--- Exercise aim ---
Copy out the line that contains "How do I perform: Open" and the lines after it through the final one in the entries below, exactly, with no other lines.

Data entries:
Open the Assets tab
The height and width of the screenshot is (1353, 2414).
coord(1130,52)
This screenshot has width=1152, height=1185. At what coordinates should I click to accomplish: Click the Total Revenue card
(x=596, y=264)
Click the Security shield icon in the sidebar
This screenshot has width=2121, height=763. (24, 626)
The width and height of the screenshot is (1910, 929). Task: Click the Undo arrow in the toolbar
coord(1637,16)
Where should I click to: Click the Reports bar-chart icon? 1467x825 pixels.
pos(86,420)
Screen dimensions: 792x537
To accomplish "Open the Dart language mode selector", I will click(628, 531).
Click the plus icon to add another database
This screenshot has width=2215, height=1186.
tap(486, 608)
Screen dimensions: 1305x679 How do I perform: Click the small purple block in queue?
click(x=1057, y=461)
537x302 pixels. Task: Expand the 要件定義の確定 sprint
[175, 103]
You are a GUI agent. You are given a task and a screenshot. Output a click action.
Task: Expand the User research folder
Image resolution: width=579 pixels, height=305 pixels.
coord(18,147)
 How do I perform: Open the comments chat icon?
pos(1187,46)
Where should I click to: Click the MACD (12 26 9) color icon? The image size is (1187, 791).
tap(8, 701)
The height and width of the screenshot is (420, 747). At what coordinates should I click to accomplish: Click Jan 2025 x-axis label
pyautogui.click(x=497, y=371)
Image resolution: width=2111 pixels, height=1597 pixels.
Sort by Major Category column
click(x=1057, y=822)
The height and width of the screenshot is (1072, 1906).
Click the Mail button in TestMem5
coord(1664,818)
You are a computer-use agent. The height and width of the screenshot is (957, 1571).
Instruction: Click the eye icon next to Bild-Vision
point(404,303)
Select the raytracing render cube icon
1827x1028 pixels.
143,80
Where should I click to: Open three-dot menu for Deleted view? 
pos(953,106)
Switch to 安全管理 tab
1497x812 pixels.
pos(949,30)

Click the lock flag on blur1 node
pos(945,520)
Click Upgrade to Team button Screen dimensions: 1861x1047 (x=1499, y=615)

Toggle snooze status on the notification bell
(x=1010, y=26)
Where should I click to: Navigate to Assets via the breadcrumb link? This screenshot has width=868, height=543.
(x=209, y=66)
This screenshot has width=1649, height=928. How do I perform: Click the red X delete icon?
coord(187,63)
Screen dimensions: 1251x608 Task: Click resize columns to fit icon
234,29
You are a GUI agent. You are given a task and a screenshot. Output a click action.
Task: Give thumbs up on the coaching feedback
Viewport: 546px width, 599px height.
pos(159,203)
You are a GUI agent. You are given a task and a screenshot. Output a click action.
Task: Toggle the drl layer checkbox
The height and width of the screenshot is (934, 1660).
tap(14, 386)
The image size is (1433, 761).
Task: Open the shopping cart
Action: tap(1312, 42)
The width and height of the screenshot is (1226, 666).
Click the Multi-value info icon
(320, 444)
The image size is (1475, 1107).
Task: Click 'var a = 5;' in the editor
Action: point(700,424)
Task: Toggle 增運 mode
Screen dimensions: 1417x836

--- Solution below ---
 How do I perform: Open the comments chat icon?
pos(1187,46)
Where should I click to: Click the MACD (12 26 9) color icon? The image size is (1187, 791).
tap(8, 701)
The height and width of the screenshot is (420, 747). At what coordinates should I click to accomplish: Click Jan 2025 x-axis label
pyautogui.click(x=497, y=371)
Image resolution: width=2111 pixels, height=1597 pixels.
Sort by Major Category column
click(x=1057, y=822)
The height and width of the screenshot is (1072, 1906).
Click the Mail button in TestMem5
coord(1664,818)
You are a computer-use agent. The height and width of the screenshot is (957, 1571).
Instruction: Click the eye icon next to Bild-Vision
point(404,303)
Select the raytracing render cube icon
1827x1028 pixels.
143,80
Where should I click to: Open three-dot menu for Deleted view? 
pos(953,106)
Switch to 安全管理 tab
1497x812 pixels.
pos(949,30)

Click the lock flag on blur1 node
pos(945,520)
Click Upgrade to Team button Screen dimensions: 1861x1047 (x=1499, y=615)

Toggle snooze status on the notification bell
(x=1010, y=26)
Where should I click to: Navigate to Assets via the breadcrumb link? This screenshot has width=868, height=543.
(x=209, y=66)
This screenshot has width=1649, height=928. How do I perform: Click the red X delete icon?
coord(187,63)
Screen dimensions: 1251x608 Task: Click resize columns to fit icon
234,29
You are a GUI agent. You are given a task and a screenshot. Output a click action.
Task: Give thumbs up on the coaching feedback
Viewport: 546px width, 599px height.
pos(159,203)
You are a GUI agent. You are given a task and a screenshot. Output a click action.
Task: Toggle the drl layer checkbox
The height and width of the screenshot is (934, 1660).
tap(14, 386)
The image size is (1433, 761).
Task: Open the shopping cart
Action: tap(1312, 42)
The width and height of the screenshot is (1226, 666).
Click the Multi-value info icon
(320, 444)
The image size is (1475, 1107).
Task: Click 'var a = 5;' in the editor
Action: point(700,424)
Task: Toggle 增運 mode
Screen dimensions: 1417x836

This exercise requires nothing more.